Written task 1:
Do the following statements agree with the text on Higham and the HB? Answer yes or no for each, quoting the deciding words. (a) Higham can prove what happened to Arthur. (b) The context of a written text is always a construct. (c) An Implied Author is the reader's idea of the author.
Written task 2:
According to the text on Higham and the HB, what was commonplace in that scholarly community?
Written task 3:
In the text on Higham and the HB, the quoted passage says our treatment of it must depend on understanding which things? List them all.

Extracted text:

This was a scholarly community prepared to manipulate the distant past, shift individuals around and invent characters to make British history fit for purpose. They amended names to better suit their needs, misquoted from and rode roughshod over earlier testimony, fictionalized historical figures and made up others de novo. The harvesting of names from their original setting to be reused in a different context was commonplace

But he can’t prove this is what happened to Arthur. He can only suggest it is likely. He also claims that to understand the HB,

Our treatment of it must depend on understanding why it was written, where the author obtained his information, how he used what he had gleaned and the ways in which he expected his work to be understood

In his discussion of these features, he’s as guilty of speculation as anyone. Granted his speculation is much more well-informed, he’s still straying out of the world of facts. He is attempting to construct not only the context of a text that does not fit any modern genre, but its contemporary purpose and reception when there is no external evidence for these. Without knowing anything about the Real Author of this text, he’s going to draw conclusions about his intentions.

When Higham lists what can be inferred about the author from the text he’s constructing an Implied Author. It’s the reader’s idea of the author. We have no way of knowing who ‘Nennius’ was, let alone why he wrote what he did, if in fact he did write it. The ‘context’ of a written text is always a construct[x]. In the absence of corroborating evidence independent of the text, such a construct is never going to be the final word on the subject.

Material provided:
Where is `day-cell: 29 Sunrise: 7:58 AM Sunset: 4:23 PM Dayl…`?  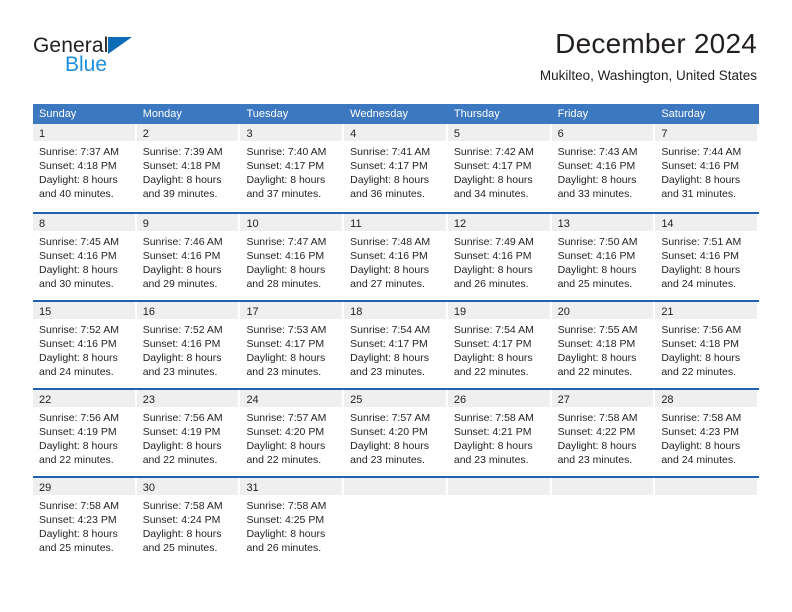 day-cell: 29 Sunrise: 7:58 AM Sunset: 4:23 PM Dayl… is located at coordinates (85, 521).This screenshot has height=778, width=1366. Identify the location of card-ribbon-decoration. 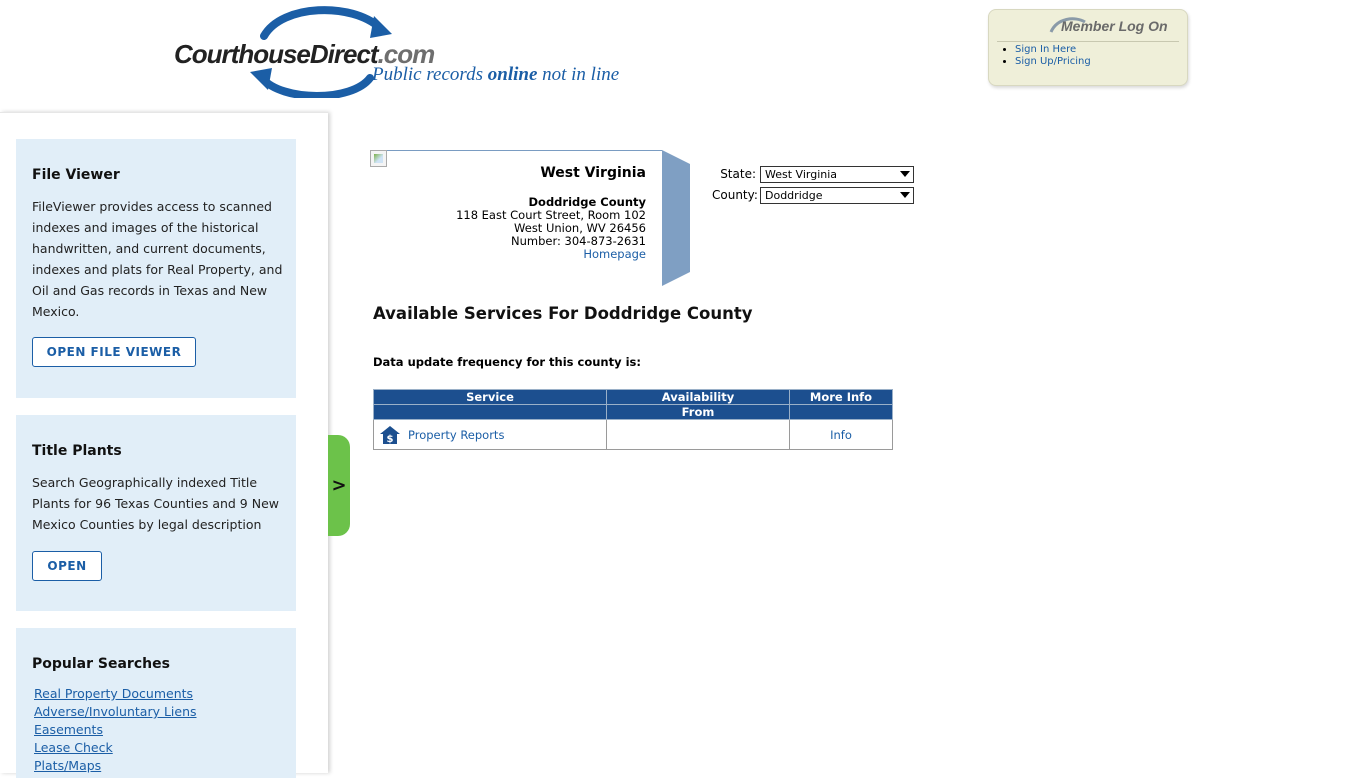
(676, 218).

Answer 1:
(a) No: "But he can’t prove this is what happened to Arthur."
(b) Yes: "The ‘context’ of a written text is always a construct"
(c) Yes: "It’s the reader’s idea of the author."

Answer 2:
The harvesting of names from their original setting to be reused in a different context was commonplace.

Answer 3:
- why it was written
- where the author obtained his information
- how he used what he had gleaned
- the ways in which he expected his work to be understood